__DATASET RECORDS__.
[Start of Attachment]

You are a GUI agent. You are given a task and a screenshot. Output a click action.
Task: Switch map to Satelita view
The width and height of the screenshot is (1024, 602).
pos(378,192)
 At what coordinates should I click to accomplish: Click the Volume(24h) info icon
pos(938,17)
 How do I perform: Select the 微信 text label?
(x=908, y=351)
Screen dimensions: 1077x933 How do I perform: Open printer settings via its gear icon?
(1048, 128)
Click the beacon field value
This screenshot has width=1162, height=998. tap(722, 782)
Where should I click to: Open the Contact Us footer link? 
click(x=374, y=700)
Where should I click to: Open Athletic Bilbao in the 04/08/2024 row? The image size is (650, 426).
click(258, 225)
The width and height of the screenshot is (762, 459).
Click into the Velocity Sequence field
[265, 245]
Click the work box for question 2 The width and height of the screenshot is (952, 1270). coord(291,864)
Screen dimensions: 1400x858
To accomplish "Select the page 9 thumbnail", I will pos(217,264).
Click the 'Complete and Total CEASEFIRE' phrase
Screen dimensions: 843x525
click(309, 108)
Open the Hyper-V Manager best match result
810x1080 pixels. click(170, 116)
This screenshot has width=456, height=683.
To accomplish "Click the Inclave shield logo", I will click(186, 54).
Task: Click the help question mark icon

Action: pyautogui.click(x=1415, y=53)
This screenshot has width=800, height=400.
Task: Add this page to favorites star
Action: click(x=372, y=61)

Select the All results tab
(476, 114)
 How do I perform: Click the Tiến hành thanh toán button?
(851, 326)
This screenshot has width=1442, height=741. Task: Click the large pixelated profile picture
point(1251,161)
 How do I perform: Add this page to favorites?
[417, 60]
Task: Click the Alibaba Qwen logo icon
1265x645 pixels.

[End of Attachment]

__WHAT YOU SHOULD DO__.
The reply should hold only the lines of the listing above starting at the line containing "The width and height of the screenshot is (1024, 602)." and ending at the line containing "Screen dimensions: 1400x858", exactly as written.

__THE COMPLETED TASK__.
The width and height of the screenshot is (1024, 602).
pos(378,192)
 At what coordinates should I click to accomplish: Click the Volume(24h) info icon
pos(938,17)
 How do I perform: Select the 微信 text label?
(x=908, y=351)
Screen dimensions: 1077x933 How do I perform: Open printer settings via its gear icon?
(1048, 128)
Click the beacon field value
This screenshot has width=1162, height=998. tap(722, 782)
Where should I click to: Open the Contact Us footer link? 
click(x=374, y=700)
Where should I click to: Open Athletic Bilbao in the 04/08/2024 row? The image size is (650, 426).
click(258, 225)
The width and height of the screenshot is (762, 459).
Click into the Velocity Sequence field
[265, 245]
Click the work box for question 2 The width and height of the screenshot is (952, 1270). coord(291,864)
Screen dimensions: 1400x858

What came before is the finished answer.